### Metin alıntısı
Gündem, arşiv

28 Şubat sivil bir darbedir

28 Şubat Davası'nda "müşteki"lerden dönemin DYP Genel Başkan Yardımcısı Yavuz, "Genel başkanımızın önü kesilerek mağdur edilmiştir. Bu sivil bir darbedir. Demokrasi ağır bir darbe almıştır" dedi.

30.10.2014 - Güncelleme : 30.10.2014
28 Şubat sivil bir darbedir

ANKARA

28 Şubat Davası'nda "müşteki" sıfatıyla beyanda bulunan dönemin DYP Genel Başkan Yardımcısı Mehmet Ali Yavuz, "Başbakanlık Tansu Çiller'den alınmış, Mesut Yılmaz’a verilmiştir. Azınlık çoğunluğa, çoğunluk azınlığa dönüştürülmüştür. Genel başkanımızın önü kesilerek mağdur edilmiştir. Bu sivil bir darbedir. Demokrasi ağır bir darbe almıştır" dedi.

Ankara 5. Ağır Ceza Mahkemesindeki davada "müşteki" olarak ifadesi alınan Yavuz, 28 Şubat sürecinde yaşananların "DYP Genel Başkanı Tansu Çiller'i bitirme hareketi" olduğunu, bunun için de medya aracılığıyla her türlü karalama politikasının yapıldığını savundu.

DYP'nin Refah Partisiyle kurduğu koalisyon hükümetinin ardından ekonomide canlanma yaşandığını, terörle mücadele etkin politikalar izlendiğini ileri süren Yavuz, şunları anlattı:

"Bu durumdan memnun olmayanlar 'laiklik elden gidiyor' diye propaganda yaptırmıştır. Çeşitli entrikalarla TSK bünyesinde BÇG oluşturulmuştur. Refahyol hükümetini bitirmek için her yol denenmiştir. Başbakanlık Tansu Çiller'den alınmış, Mesut Yılmaz’a verilmiştir. Azınlık çoğunluğa, çoğunluk azınlığa dönüştürülmüştür. Genel başkanımızın önü kesilerek mağdur edilmiştir. Bu sivil bir darbedir. Demokrasi ağır darbe almıştır. 28 Şubat vakası başladıktan sonra sahte mağdurlar türemiştir. Bu davanın en büyük mağduru DYP Genel Başkanı Tansu Çiller'dir." 

Sanık avukatlarından Yasin Tekakça'nın "Sahte mağdurların kimlerdir?" sorusuna Yavuz, "Sayın Cumhurbaşkanının kızı Sümeyye Erdoğan, o zamanlar 12 yaşındaydı. Burada gördüm, şaşırdım. O günlerde çocuk yaşındayken nasıl mağdur olur?" dedi.

### Veri içeriği
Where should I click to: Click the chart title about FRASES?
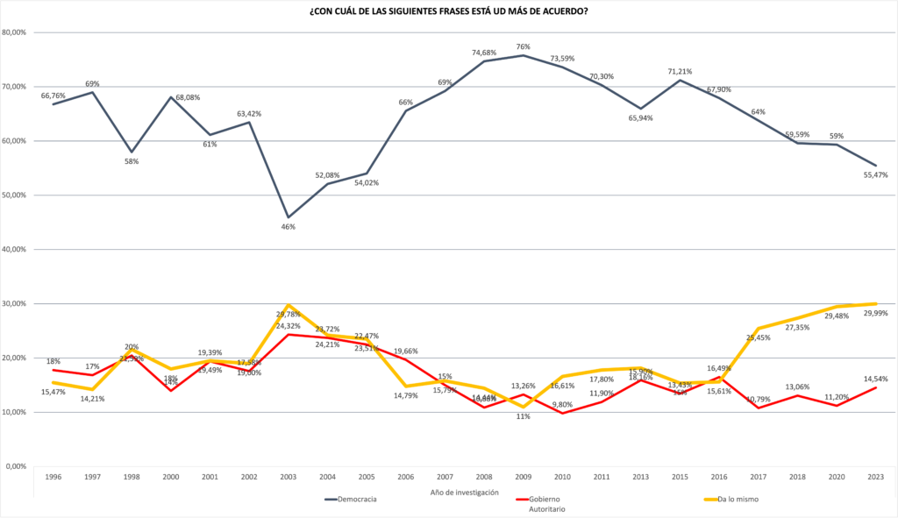(448, 11)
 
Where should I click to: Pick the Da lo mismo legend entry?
(738, 500)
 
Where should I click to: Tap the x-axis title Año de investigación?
(464, 492)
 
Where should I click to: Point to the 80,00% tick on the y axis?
(18, 32)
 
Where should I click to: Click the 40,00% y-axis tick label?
(18, 250)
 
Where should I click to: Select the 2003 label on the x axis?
(288, 476)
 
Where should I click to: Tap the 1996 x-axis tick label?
(53, 476)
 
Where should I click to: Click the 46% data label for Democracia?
(288, 227)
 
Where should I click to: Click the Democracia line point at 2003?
(288, 216)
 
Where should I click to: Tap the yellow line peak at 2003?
(288, 305)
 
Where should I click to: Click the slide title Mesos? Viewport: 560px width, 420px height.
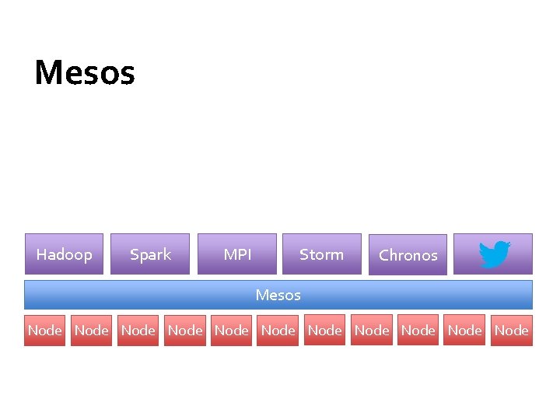85,73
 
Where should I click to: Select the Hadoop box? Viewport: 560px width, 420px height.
64,254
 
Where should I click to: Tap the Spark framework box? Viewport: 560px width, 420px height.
150,254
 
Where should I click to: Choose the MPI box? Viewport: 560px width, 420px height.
236,254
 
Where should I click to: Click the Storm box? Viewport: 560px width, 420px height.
321,254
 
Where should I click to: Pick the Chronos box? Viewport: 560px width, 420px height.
408,255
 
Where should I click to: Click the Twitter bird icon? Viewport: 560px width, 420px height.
494,254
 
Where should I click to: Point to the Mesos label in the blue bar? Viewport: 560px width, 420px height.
278,295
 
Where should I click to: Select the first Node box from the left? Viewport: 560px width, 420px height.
45,330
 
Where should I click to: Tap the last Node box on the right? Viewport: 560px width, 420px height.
512,330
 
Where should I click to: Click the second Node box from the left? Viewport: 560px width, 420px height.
92,330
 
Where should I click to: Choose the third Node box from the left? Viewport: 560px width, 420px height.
138,330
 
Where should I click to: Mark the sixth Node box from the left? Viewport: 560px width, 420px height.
278,330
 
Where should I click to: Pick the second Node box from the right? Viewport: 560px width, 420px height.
465,330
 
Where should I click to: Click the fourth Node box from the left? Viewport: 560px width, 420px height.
185,330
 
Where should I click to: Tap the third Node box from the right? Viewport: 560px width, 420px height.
418,330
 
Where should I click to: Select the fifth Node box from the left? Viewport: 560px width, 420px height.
232,330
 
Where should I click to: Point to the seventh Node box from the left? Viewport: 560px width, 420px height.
325,330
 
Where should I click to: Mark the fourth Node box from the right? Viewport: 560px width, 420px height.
372,330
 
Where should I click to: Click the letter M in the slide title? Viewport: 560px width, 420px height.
48,73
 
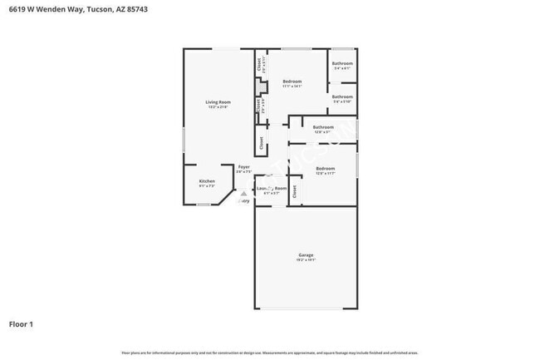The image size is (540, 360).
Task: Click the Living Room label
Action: [x=217, y=102]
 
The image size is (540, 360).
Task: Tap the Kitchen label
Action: [x=207, y=181]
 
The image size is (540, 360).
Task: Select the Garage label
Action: [x=306, y=254]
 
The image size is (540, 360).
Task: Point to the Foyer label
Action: [x=244, y=167]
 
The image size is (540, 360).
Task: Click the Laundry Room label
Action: [x=272, y=189]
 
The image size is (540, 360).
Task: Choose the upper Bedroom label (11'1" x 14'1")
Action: [x=292, y=81]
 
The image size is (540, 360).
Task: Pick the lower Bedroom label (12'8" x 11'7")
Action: [x=325, y=169]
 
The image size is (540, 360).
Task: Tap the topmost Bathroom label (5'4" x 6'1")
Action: [x=342, y=64]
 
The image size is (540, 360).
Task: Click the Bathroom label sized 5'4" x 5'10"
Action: [x=342, y=96]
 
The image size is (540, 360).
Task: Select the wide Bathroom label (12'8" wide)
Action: [x=322, y=127]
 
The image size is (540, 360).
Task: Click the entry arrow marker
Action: [x=243, y=195]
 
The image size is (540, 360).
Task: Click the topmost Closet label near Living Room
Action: [x=259, y=62]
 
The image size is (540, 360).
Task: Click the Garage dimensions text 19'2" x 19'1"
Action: [x=306, y=260]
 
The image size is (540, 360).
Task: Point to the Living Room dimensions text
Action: [x=217, y=107]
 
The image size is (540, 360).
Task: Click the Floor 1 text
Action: [x=21, y=323]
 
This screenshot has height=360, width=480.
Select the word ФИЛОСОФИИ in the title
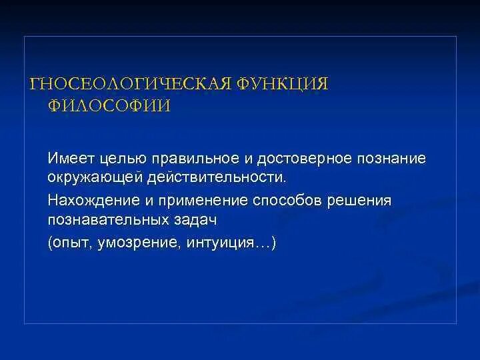coord(109,106)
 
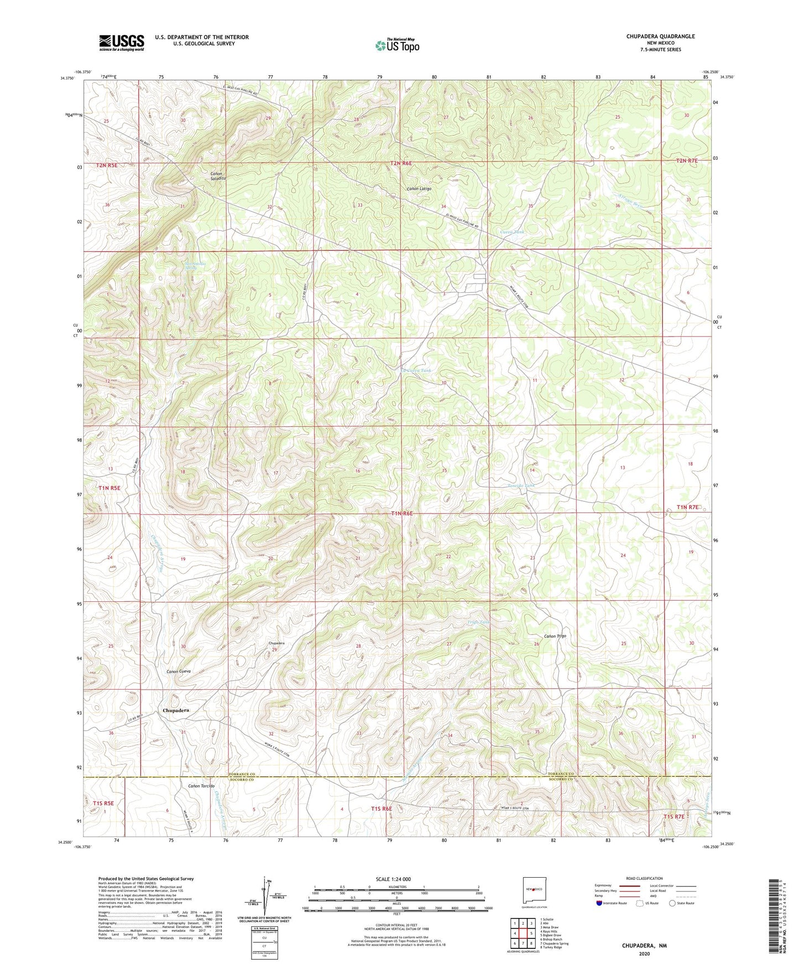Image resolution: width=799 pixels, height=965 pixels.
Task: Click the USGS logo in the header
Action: coord(122,43)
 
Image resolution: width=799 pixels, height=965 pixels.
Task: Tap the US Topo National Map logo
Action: coord(397,45)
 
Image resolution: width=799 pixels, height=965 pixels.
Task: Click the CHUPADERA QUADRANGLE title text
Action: coord(660,36)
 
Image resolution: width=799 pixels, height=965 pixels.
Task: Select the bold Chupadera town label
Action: coord(176,710)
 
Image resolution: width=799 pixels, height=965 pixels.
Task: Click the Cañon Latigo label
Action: coord(419,189)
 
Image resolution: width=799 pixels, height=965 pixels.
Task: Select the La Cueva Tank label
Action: coord(416,370)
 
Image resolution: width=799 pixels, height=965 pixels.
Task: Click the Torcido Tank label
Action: coord(521,486)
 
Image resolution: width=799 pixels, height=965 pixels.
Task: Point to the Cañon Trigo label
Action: coord(555,636)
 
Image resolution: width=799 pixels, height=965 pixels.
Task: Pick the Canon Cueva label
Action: coord(179,672)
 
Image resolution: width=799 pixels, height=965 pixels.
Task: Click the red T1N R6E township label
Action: coord(402,514)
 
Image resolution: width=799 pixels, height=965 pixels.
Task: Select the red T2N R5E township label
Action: coord(107,165)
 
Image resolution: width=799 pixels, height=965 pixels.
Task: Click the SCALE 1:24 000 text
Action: coord(393,879)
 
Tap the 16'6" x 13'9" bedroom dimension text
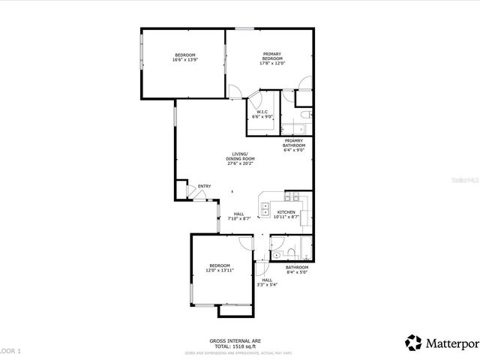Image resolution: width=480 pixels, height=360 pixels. (x=184, y=61)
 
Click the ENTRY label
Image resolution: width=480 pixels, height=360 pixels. (x=204, y=187)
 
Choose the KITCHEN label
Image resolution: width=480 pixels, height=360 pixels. (x=286, y=212)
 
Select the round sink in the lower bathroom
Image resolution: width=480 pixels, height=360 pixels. (x=275, y=255)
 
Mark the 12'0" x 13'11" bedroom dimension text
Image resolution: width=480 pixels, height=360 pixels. (x=220, y=270)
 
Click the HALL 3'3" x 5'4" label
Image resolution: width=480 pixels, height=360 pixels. (x=267, y=283)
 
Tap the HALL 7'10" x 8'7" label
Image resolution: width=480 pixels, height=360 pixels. (x=238, y=216)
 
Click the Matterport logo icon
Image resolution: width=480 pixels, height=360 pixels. (x=413, y=343)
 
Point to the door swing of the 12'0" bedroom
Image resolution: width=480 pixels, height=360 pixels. (x=246, y=243)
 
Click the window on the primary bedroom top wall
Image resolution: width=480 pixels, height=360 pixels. (x=243, y=28)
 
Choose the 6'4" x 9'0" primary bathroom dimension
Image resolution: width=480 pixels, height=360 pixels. (x=293, y=150)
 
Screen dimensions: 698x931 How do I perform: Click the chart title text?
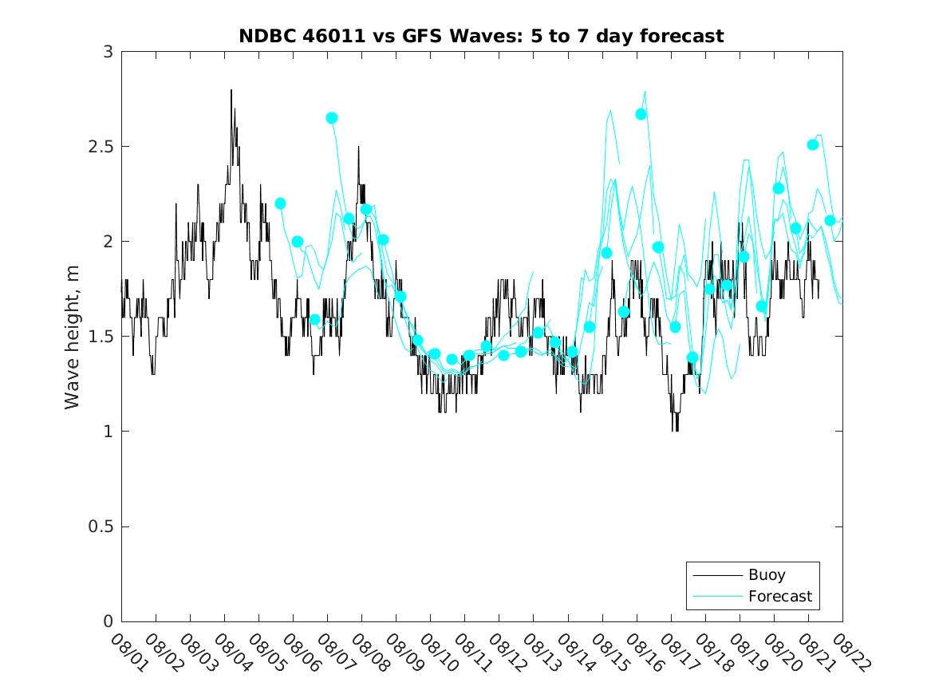(481, 37)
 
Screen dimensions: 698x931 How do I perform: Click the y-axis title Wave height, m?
(73, 337)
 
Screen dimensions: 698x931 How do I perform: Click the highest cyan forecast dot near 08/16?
(641, 114)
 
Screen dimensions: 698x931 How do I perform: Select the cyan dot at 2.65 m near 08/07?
(332, 118)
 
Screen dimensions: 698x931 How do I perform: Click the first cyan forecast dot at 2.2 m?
(280, 203)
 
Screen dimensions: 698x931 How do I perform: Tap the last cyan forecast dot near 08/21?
(830, 220)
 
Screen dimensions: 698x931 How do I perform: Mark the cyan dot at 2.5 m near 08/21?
(813, 144)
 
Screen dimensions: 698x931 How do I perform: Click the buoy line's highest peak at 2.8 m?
(231, 90)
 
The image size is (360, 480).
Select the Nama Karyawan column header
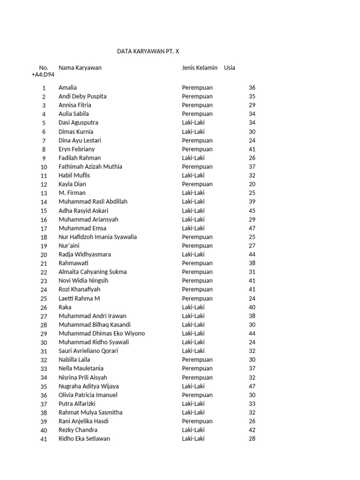click(80, 68)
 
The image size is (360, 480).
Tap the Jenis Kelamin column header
click(200, 68)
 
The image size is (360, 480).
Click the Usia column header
click(230, 68)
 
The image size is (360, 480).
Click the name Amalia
click(68, 88)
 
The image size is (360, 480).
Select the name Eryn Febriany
click(76, 149)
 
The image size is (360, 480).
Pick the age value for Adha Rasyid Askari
click(252, 210)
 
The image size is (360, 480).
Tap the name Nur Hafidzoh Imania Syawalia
click(98, 237)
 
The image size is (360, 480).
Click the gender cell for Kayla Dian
click(197, 184)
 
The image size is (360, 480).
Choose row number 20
click(44, 255)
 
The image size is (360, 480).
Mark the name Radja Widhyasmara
click(85, 255)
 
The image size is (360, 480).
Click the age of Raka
click(252, 308)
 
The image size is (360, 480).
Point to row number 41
click(44, 439)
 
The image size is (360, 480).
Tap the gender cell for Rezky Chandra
click(194, 430)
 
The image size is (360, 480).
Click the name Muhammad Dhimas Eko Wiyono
click(102, 333)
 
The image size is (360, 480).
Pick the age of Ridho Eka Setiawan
click(252, 439)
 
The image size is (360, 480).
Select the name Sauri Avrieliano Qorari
click(88, 351)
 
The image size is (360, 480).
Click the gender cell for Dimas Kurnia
click(194, 132)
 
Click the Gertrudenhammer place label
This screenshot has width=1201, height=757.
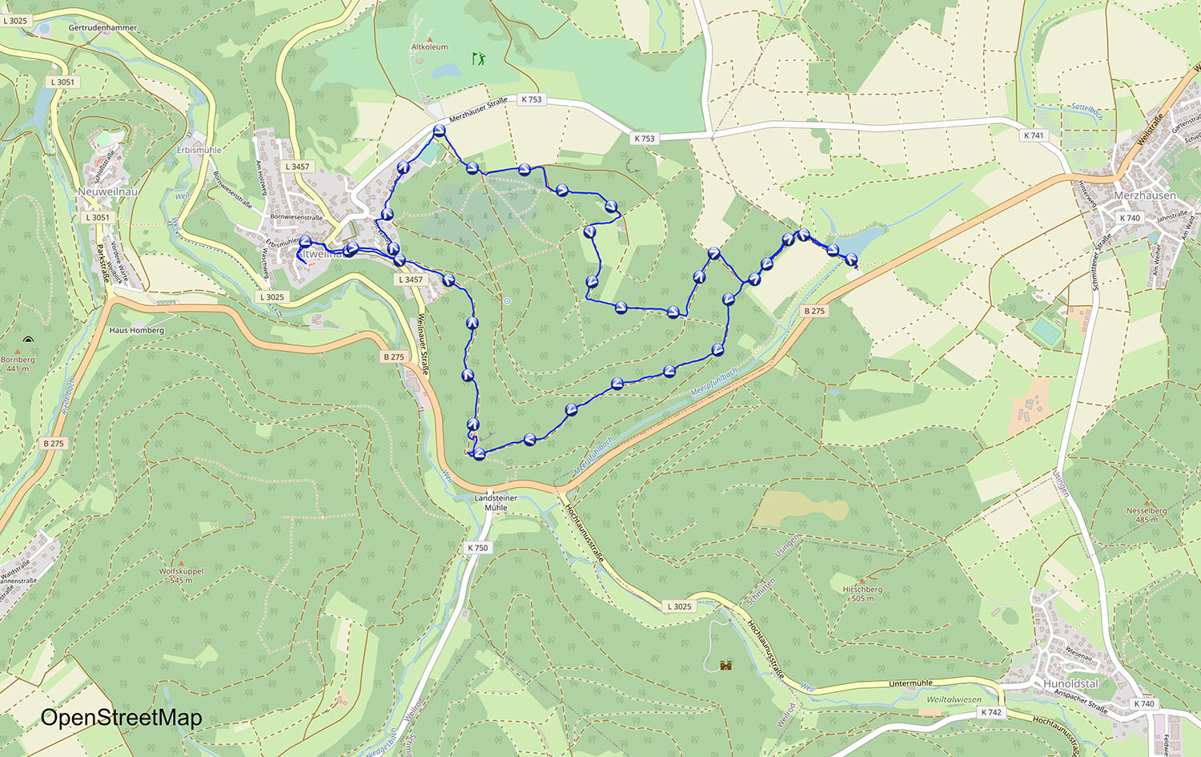(102, 28)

### Görev
28 Şubat davasıyla ilgili haberde "30.10.2014 - Güncelleme" ile başlayıp "politikasının yapıldığını savundu." ile biten bölümü, "müşteki" yerine "şikâyetçi" koyarak yeniden yazar mısın? Bu satırlar başka bir kaynaktan alınmıştır.

### Sonuç
30.10.2014 - Güncelleme : 30.10.2014
28 Şubat sivil bir darbedir

ANKARA

28 Şubat Davası'nda "şikâyetçi" sıfatıyla beyanda bulunan dönemin DYP Genel Başkan Yardımcısı Mehmet Ali Yavuz, "Başbakanlık Tansu Çiller'den alınmış, Mesut Yılmaz’a verilmiştir. Azınlık çoğunluğa, çoğunluk azınlığa dönüştürülmüştür. Genel başkanımızın önü kesilerek mağdur edilmiştir. Bu sivil bir darbedir. Demokrasi ağır bir darbe almıştır" dedi.

Ankara 5. Ağır Ceza Mahkemesindeki davada "şikâyetçi" olarak ifadesi alınan Yavuz, 28 Şubat sürecinde yaşananların "DYP Genel Başkanı Tansu Çiller'i bitirme hareketi" olduğunu, bunun için de medya aracılığıyla her türlü karalama politikasının yapıldığını savundu.